The factor that dominates our conversations about food - social class. We have
a set of reflexive attitudes about food that are largely uncorrelated with
health, nutrition or the environment, but are strongly correlated with the
social class of who eats what.

Advanced meat recovery is the ultimate in nose-to-tail eating, allowing us to
make use of almost every gram of edible meat on a carcass. If we're going to
keep eating meat, we should celebrate advanced meat recovery in the same way
that foodies celebrate unfashionable cuts or offal meat. We don't, because
recovered meat is cheap and therefore has negative signalling value. The kind
of people who buy grass-fed organic beef would never dream of knowingly eating
"pink slime" or mechanically separated chicken, despite the obvious
environmental and animal welfare case for eating perfectly good meat that
would otherwise go to waste.

Lean finely textured beef is no less nutritious than any other kind of lean
beef, because it _is_ lean beef.
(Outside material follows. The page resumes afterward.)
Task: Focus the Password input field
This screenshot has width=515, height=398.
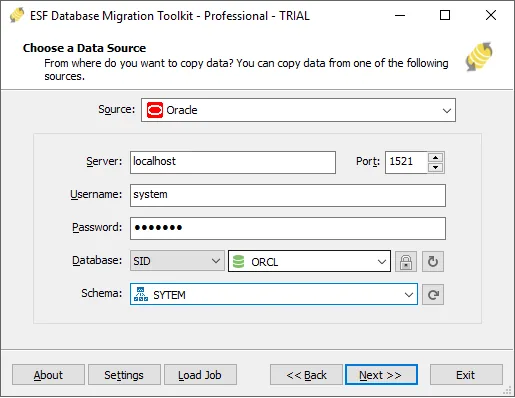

There are possibly legitimate safety concerns
about the use of ammonium hydroxide in the processing of lean finely textured
beef, but it's widely used elsewhere in the US food industry and readily
substituted by citric acid in this application. If you're concerned about
health, then argue about ammonium hydroxide, not about modern techniques to
get more meat from every carcass.

(Full disclosure: I am a vegetarian for environmental reasons)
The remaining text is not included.